It had taken all day, but Rose had finally managed to get
the headphones off. From the moment she put them on, she knew that she’d made a
mistake. Somebody had done something. Changed something. Something wasn’t
right.
It had been nearly a year since she escaped from the
brainwashing facility, and she knew they still had operatives out, tracking
her. They’d invested in her already – physical upgrades, mental conditioning –
and they wanted their investment back. Nobody believed her – hell, nobody
believed any of her story – but she couldn’t really blame them. It was crazy.
It was the stuff of science fiction, of dystopian nightmares. It also happened
to be true, unfortunately.
Rose kept mostly to herself these days. She was the first to
admit she was paranoid. She left the house to work and to buy groceries – that
was about it. She talked to as few people possible. She didn’t trust them. But
even still, despite all her precautions, they got to her somehow.
She sat down on her bed after work, a bowl of microwaved
pasta in her lap. She grabbed a book and put on her headphones. As soon as she
pressed play, she heard it. A whispery, scratching noise in the background. She
recognized it. It was everywhere at the facility. Broadcast over the
loudspeakers, in the messages piped into the dorms, on the TVs. Rose felt her
heart sink when she heard it.
The worst part was she reacted the same way she did when she
heard it in the facility – she froze, and listened more closely. Everyone did.
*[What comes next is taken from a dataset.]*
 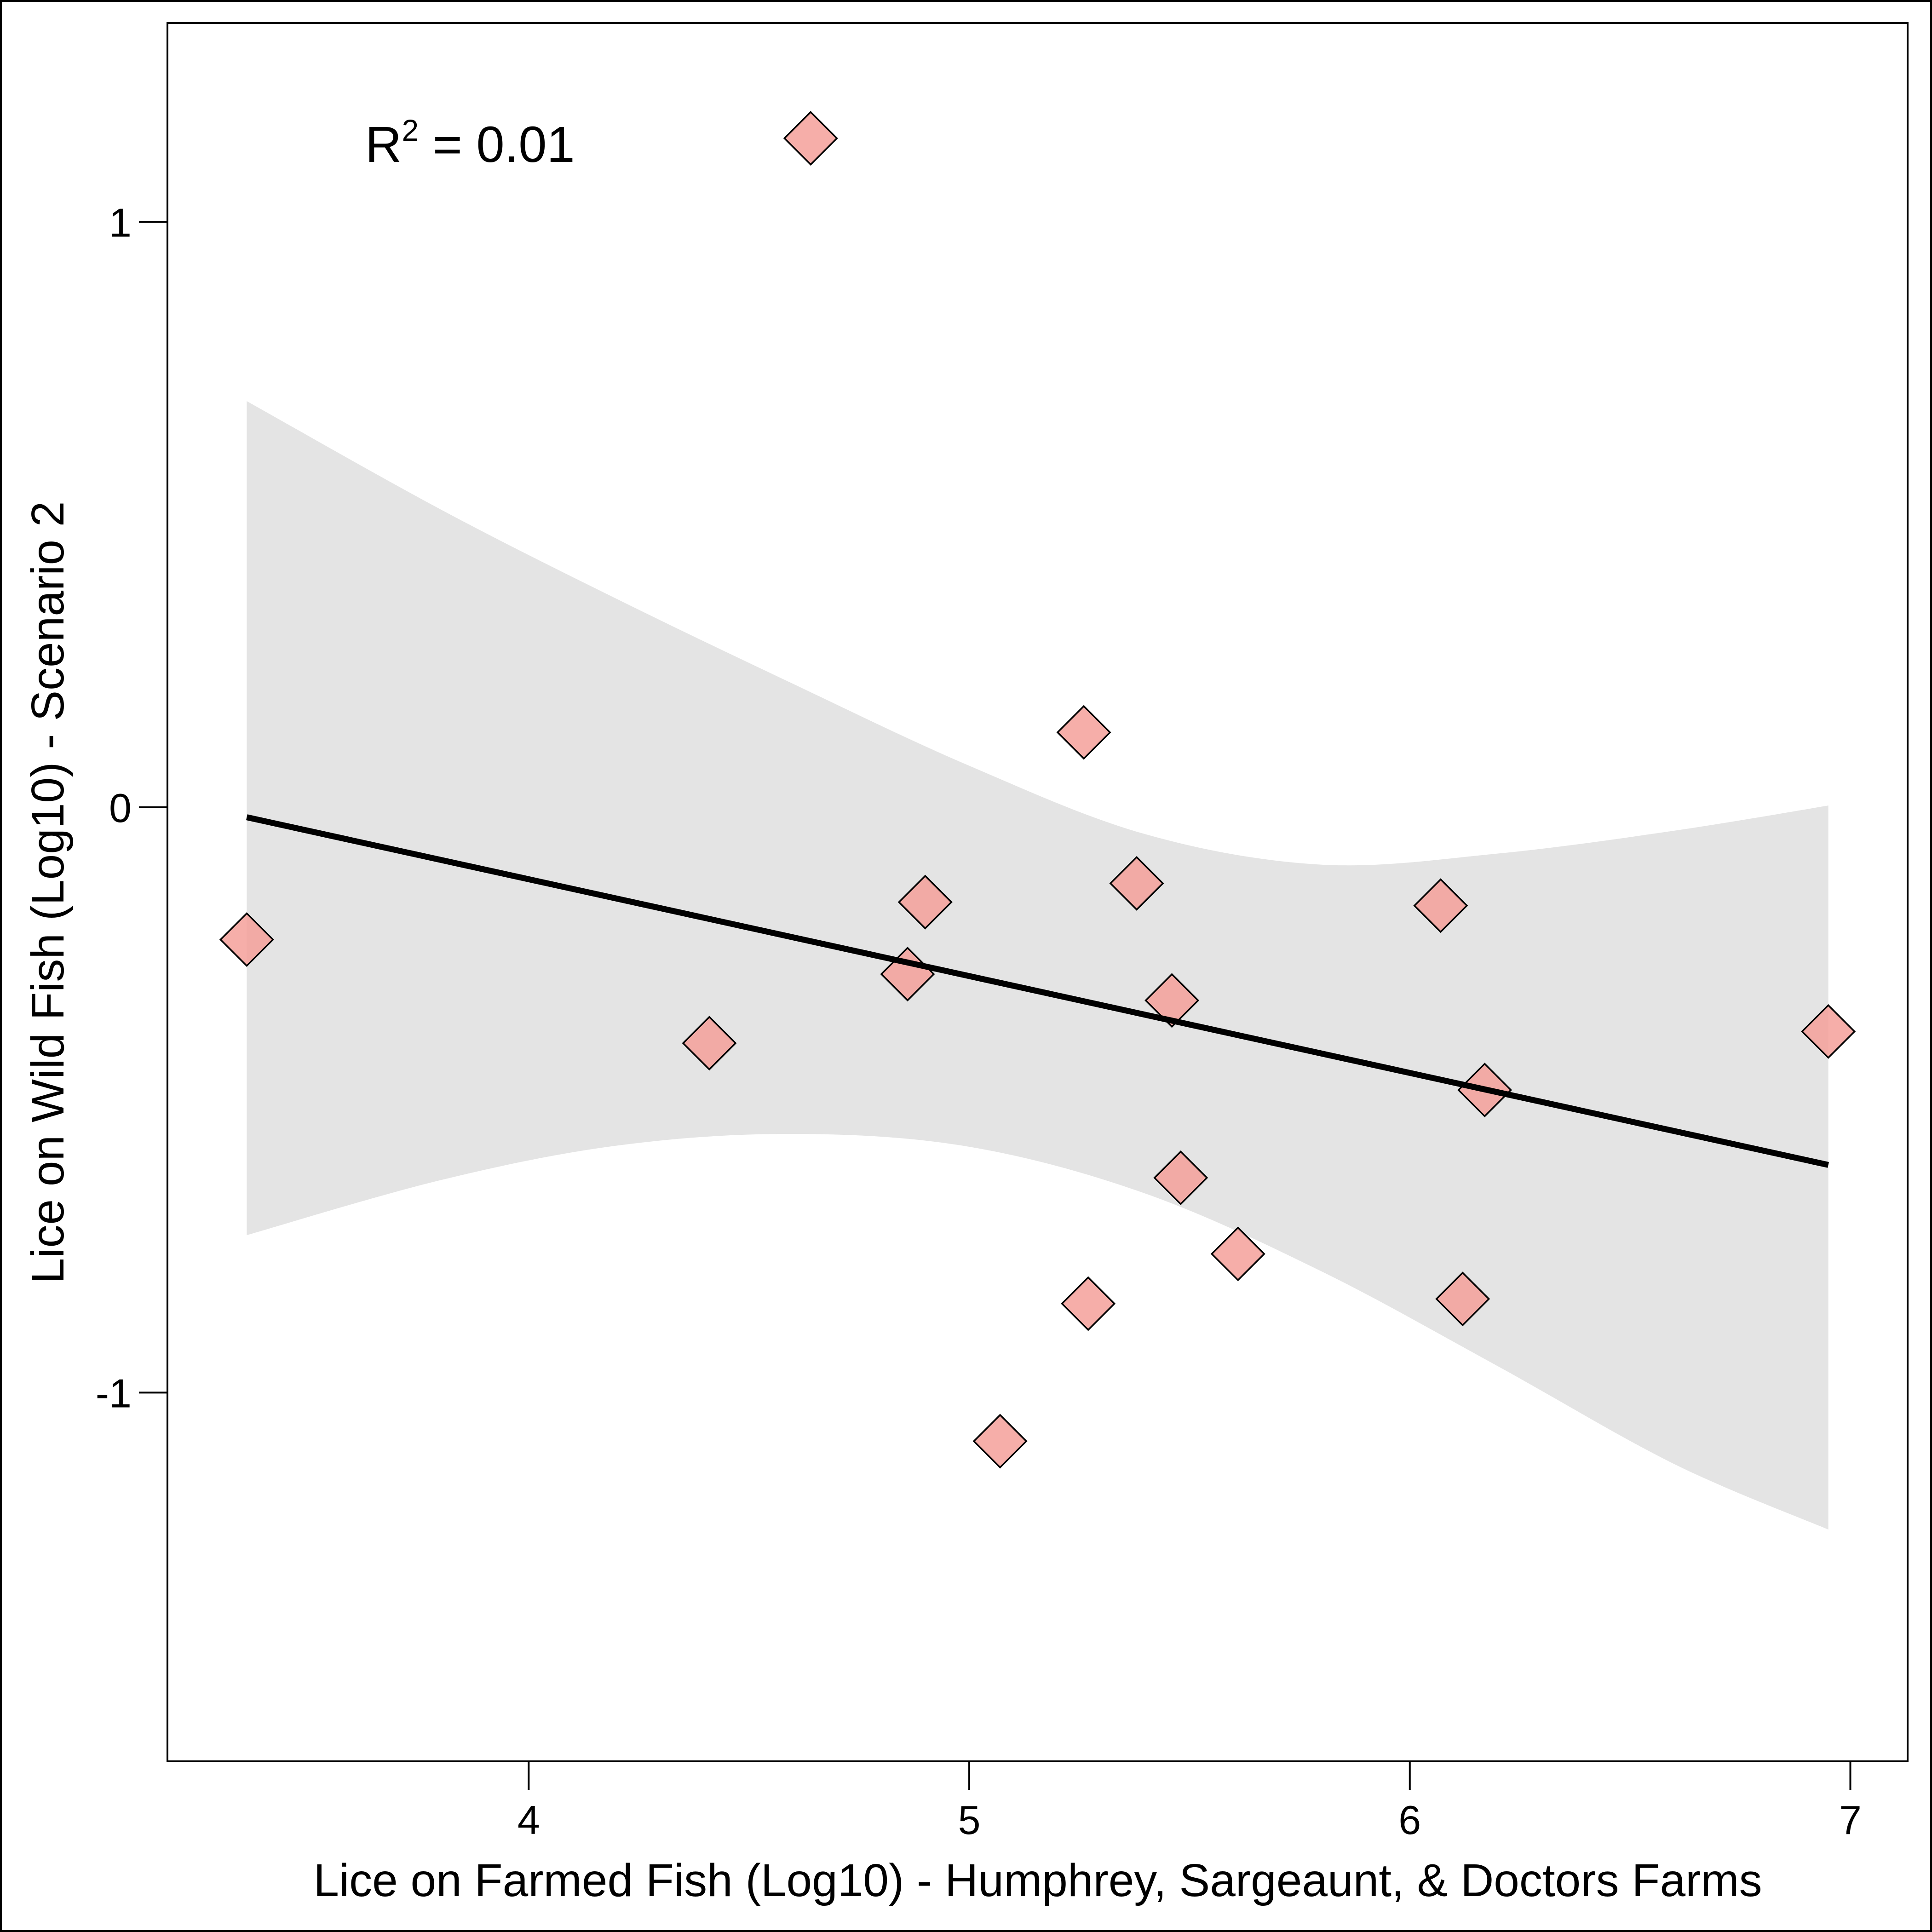 What do you see at coordinates (114, 1393) in the screenshot?
I see `y-tick-label: -1` at bounding box center [114, 1393].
She suspected it was designed to make you do that. To stop, and to listen, to
try and make out exactly what the noise was. Sometimes it sounded like words.
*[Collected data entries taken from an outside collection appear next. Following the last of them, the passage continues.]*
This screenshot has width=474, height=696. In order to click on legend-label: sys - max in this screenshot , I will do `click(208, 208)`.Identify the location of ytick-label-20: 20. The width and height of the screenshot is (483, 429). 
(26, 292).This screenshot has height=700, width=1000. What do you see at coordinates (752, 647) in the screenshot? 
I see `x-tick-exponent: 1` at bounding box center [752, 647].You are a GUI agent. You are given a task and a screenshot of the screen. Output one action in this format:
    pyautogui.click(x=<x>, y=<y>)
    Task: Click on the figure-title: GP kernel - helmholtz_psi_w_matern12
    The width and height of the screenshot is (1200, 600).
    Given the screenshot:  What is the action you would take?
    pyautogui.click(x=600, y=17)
Sometimes it didn’t. But no matter what it sounded like, you always tried to
hear it better.
Rose remained cogent, though, and started to take off the
headphones. Moving her arm made noise, though, and that made it harder to hear.
So she stopped. Even the small sounds of fabric rustling made it harder to
hear. So she could only move very, very slowly. Getting her hand up to the
headphones took over an hour. Her fingers were numb by the time she got them
there.
Then she had to grab onto them. That was even more difficult
– it was nearly impossible to do without interrupting the sound. Then there was
the issue of actually removing them. Her brain simply wouldn’t accept willingly
taking that noise away. She had to listen to it. So she did all she could think
of – she pulled the headphones as far from her ears as she could, sat up, and
waited. She knew that before long she’d nod off. The sound always did that.
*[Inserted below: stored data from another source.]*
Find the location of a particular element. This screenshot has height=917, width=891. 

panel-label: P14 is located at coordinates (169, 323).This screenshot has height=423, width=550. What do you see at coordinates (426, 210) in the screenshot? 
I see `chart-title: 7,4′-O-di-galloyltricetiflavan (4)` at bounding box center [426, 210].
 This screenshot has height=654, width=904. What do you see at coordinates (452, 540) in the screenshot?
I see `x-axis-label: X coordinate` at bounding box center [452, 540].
Hopefully the motion of her head falling back and her grip on the headphones
would yank them right off of her head involuntarily.
It took a long time. She was wide awake, and the stress and
fear of the situation flooded her body with adrenaline. Eventually, though,
after sitting and listening for nearly six hours, Rose felt her eyes fluttering
closed. As she fell backwards, the headphones slid neatly off her head,
dropping to the bed beside her, still in her grasp. As she drifted off to
sleep, she gave silent thanks – maybe that was fast enough. Maybe it didn’t get
into her mind enough to scramble it again. Maybe she wouldn’t remember how good
it felt to be docile and simple and obedient. Maybe she wouldn’t fantasize
about being programmed and enslaved and sold. Maybe she wouldn’t wake up and
willingly turn herself in to her pursuers, begging them to finish her training.
Maybe she wouldn’t wake up desperate to be brainwashed.